» DESCRIPTION OF THE TASK
Copy the following records word for word, in their original order, from the first line to the last.

========================================================================

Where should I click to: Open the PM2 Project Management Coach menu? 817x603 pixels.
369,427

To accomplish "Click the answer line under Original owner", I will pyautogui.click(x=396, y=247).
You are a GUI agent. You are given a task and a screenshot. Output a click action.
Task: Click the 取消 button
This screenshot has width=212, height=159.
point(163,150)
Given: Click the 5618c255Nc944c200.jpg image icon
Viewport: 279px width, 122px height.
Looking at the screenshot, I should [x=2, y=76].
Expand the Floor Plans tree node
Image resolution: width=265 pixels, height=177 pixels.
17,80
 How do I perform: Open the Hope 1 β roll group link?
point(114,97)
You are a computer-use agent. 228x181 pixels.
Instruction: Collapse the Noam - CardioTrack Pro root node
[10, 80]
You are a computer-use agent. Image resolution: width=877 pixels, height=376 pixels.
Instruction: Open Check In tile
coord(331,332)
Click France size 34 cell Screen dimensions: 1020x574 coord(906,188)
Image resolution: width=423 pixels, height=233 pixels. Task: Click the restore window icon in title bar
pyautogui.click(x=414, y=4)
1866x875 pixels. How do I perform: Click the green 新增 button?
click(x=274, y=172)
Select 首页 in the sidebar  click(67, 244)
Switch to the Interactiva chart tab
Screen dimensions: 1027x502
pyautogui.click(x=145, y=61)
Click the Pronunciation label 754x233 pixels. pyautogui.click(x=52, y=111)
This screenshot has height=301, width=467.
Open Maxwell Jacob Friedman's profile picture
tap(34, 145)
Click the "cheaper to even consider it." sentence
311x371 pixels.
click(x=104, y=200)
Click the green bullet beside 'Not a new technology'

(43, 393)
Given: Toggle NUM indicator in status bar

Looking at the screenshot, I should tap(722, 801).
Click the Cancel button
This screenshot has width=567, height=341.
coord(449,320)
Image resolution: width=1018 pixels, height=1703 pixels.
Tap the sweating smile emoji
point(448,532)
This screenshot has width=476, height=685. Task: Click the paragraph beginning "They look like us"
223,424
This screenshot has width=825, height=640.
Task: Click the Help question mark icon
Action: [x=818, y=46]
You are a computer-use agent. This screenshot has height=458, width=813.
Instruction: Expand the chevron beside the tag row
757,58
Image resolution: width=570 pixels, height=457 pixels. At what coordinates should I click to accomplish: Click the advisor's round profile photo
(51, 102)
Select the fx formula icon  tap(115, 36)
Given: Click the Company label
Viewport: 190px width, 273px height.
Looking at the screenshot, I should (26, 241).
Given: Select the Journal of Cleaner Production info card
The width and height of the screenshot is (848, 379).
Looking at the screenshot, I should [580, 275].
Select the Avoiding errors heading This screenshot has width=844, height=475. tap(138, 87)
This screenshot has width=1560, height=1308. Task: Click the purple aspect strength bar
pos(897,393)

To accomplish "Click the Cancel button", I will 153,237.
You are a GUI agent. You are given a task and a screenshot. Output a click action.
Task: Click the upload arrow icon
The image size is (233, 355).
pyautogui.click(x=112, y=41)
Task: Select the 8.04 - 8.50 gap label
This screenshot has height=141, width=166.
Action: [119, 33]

========================================================================

» RESULT OF THIS TASK
Where should I click to: Open the PM2 Project Management Coach menu? 817x603 pixels.
369,427

To accomplish "Click the answer line under Original owner", I will pyautogui.click(x=396, y=247).
You are a GUI agent. You are given a task and a screenshot. Output a click action.
Task: Click the 取消 button
This screenshot has width=212, height=159.
point(163,150)
Given: Click the 5618c255Nc944c200.jpg image icon
Viewport: 279px width, 122px height.
Looking at the screenshot, I should [x=2, y=76].
Expand the Floor Plans tree node
Image resolution: width=265 pixels, height=177 pixels.
17,80
 How do I perform: Open the Hope 1 β roll group link?
point(114,97)
You are a computer-use agent. 228x181 pixels.
Instruction: Collapse the Noam - CardioTrack Pro root node
[10, 80]
You are a computer-use agent. Image resolution: width=877 pixels, height=376 pixels.
Instruction: Open Check In tile
coord(331,332)
Click France size 34 cell Screen dimensions: 1020x574 coord(906,188)
Image resolution: width=423 pixels, height=233 pixels. Task: Click the restore window icon in title bar
pyautogui.click(x=414, y=4)
1866x875 pixels. How do I perform: Click the green 新增 button?
click(x=274, y=172)
Select 首页 in the sidebar  click(67, 244)
Switch to the Interactiva chart tab
Screen dimensions: 1027x502
pyautogui.click(x=145, y=61)
Click the Pronunciation label 754x233 pixels. pyautogui.click(x=52, y=111)
This screenshot has height=301, width=467.
Open Maxwell Jacob Friedman's profile picture
tap(34, 145)
Click the "cheaper to even consider it." sentence
311x371 pixels.
click(x=104, y=200)
Click the green bullet beside 'Not a new technology'

(43, 393)
Given: Toggle NUM indicator in status bar

Looking at the screenshot, I should tap(722, 801).
Click the Cancel button
This screenshot has width=567, height=341.
coord(449,320)
Image resolution: width=1018 pixels, height=1703 pixels.
Tap the sweating smile emoji
point(448,532)
This screenshot has width=476, height=685. Task: Click the paragraph beginning "They look like us"
223,424
This screenshot has width=825, height=640.
Task: Click the Help question mark icon
Action: [x=818, y=46]
You are a computer-use agent. This screenshot has height=458, width=813.
Instruction: Expand the chevron beside the tag row
757,58
Image resolution: width=570 pixels, height=457 pixels. At what coordinates should I click to accomplish: Click the advisor's round profile photo
(51, 102)
Select the fx formula icon  tap(115, 36)
Given: Click the Company label
Viewport: 190px width, 273px height.
Looking at the screenshot, I should (26, 241).
Given: Select the Journal of Cleaner Production info card
The width and height of the screenshot is (848, 379).
Looking at the screenshot, I should [580, 275].
Select the Avoiding errors heading This screenshot has width=844, height=475. tap(138, 87)
This screenshot has width=1560, height=1308. Task: Click the purple aspect strength bar
pos(897,393)

To accomplish "Click the Cancel button", I will 153,237.
You are a GUI agent. You are given a task and a screenshot. Output a click action.
Task: Click the upload arrow icon
The image size is (233, 355).
pyautogui.click(x=112, y=41)
Task: Select the 8.04 - 8.50 gap label
This screenshot has height=141, width=166.
Action: [119, 33]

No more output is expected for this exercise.